The New York Post critic Johnny Oleksinski gave the film zero stars and said he’d “rather wake up next to a severed horse head than ever watch Gotti again”. Glenn Kenny from The New York Times called the movie “a dismal mess, while Jordan Mintzer at The Hollywood Reporter described it as “poorly written, devoid of tension, ridiculous in spots and just plain dull in others”.
And before you start wondering whether this is one of those “so bad it’s good” situations, you might want to read what Kristy Puchko had to say at Pajiba. “This movie is an unmitigated travesty,” she wrote. “You might think this sounds hilariously bad. It must be so bad it’s kind of good, right? Wrong.

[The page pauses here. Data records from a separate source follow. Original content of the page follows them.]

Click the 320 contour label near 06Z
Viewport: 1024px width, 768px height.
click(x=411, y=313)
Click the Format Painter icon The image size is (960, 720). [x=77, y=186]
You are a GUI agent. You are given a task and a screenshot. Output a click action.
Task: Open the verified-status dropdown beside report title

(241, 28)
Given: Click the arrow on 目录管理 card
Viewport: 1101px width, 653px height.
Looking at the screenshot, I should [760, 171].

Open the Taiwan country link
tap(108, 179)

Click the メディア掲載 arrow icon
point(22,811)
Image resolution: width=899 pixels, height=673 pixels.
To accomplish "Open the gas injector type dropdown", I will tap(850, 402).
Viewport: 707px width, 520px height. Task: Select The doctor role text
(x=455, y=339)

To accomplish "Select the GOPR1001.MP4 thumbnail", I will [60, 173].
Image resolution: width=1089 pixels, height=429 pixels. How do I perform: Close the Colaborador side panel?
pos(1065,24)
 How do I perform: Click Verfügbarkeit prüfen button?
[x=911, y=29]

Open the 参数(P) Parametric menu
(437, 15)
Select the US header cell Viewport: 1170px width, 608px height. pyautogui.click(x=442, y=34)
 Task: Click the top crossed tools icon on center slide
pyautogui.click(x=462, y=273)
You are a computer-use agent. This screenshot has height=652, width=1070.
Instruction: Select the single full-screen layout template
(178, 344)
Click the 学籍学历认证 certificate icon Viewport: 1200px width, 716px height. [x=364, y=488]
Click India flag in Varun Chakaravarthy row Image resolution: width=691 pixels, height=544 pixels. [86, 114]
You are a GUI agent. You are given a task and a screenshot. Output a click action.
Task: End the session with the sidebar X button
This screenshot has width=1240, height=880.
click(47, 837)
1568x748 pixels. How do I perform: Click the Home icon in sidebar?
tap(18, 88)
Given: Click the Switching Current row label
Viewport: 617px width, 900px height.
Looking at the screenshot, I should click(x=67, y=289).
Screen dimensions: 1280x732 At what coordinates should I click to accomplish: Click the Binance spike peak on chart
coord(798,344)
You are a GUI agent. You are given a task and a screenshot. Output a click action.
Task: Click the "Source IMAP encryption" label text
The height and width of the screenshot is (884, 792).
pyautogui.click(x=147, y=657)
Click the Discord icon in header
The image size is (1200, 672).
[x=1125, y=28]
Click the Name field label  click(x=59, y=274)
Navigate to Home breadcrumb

Gotti is not remotely fun, even ironically.”
The reviews were more mixed when it came to Travolta’s performance. Writing for Entertainment Weekly, Chris Nashawaty said that while Gotti is “not a good movie”, its star delivers “a ferocious and committed performance”. The Guardian critic Guy Lodge was less kind, describing Travolta as “channelling the Teflon Don via Tony Soprano via the Dolmio dad — in a truly dazzling array of crunchy-looking wigs”.
Now it’s worth noting that while the film has been savaged by critics, it’s garnered mostly positive reviews from everyday moviegoers. In fact, it’s currently sitting on a Rotten Tomatoes audience score of 71 percent. The divide between critics and audiences has seemingly inspired a new marketing strategy, with recent ads for the film attacking reviewers as “trolls behind a keyboard”.
Audiences loved Gotti but critics don’t want you to see it… The question is why??? Trust the people and see it for yourself! pic.twitter.com/K6a9jAO4UH
— Gotti Film (@Gotti_Film) June 19, 2018
Only… we’re not completely sure about those audience reviews. As Business Insider points out, many of the user accounts posting positive reviews were only created this month, and have only reviewed Gotti and nothing else. Methinks there’s something fishy going on.
Gotti does not currently have an Australian release date.